TASK OBJECTIVE: Pick out every line in the records that contains the word "Expand", and copy each of those lines in full.

Records pointing to text and elements:
___
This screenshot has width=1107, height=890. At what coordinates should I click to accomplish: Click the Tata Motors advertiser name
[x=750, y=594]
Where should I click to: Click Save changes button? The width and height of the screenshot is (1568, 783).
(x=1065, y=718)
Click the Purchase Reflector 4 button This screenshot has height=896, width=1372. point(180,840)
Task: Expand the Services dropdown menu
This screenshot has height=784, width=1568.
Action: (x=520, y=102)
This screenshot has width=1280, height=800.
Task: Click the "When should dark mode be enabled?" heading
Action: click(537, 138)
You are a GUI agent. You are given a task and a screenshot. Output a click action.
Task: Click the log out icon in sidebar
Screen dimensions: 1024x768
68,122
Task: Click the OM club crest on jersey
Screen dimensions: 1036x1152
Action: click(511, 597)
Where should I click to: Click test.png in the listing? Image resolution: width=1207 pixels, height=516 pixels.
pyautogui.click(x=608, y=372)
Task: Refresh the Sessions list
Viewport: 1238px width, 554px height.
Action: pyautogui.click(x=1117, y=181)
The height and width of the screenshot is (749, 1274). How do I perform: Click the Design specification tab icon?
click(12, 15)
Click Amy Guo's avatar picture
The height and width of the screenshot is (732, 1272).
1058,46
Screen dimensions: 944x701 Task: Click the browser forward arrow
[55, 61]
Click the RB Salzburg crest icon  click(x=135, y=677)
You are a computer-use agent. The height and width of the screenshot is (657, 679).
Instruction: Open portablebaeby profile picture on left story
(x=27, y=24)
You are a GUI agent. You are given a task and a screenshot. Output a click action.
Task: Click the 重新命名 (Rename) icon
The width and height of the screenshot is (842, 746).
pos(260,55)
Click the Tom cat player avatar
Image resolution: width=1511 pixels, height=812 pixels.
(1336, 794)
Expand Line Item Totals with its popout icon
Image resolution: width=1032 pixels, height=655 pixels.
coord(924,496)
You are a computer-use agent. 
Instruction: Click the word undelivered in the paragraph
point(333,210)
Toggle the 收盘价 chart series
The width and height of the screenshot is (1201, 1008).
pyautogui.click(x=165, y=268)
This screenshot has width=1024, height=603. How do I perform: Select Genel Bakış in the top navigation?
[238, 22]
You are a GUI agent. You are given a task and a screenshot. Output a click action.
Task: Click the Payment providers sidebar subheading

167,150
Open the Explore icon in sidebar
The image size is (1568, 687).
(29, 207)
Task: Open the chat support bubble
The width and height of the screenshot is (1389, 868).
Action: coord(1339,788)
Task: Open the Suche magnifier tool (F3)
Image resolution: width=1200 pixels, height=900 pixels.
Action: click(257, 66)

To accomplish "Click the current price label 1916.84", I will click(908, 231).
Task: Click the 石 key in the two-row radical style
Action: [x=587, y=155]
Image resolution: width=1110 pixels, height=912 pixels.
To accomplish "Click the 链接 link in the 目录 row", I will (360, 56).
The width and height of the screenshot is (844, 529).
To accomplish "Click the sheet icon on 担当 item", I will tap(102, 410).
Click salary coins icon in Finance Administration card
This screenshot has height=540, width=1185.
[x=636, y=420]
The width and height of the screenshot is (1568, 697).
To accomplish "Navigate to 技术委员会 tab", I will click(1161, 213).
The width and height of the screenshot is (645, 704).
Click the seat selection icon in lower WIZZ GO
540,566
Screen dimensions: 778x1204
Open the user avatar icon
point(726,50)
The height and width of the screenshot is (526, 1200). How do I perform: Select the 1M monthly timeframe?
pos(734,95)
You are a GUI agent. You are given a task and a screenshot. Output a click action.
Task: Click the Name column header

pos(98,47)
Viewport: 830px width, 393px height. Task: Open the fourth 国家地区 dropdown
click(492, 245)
___
TASK SOLUTION:
Task: Expand the Services dropdown menu
Expand Line Item Totals with its popout icon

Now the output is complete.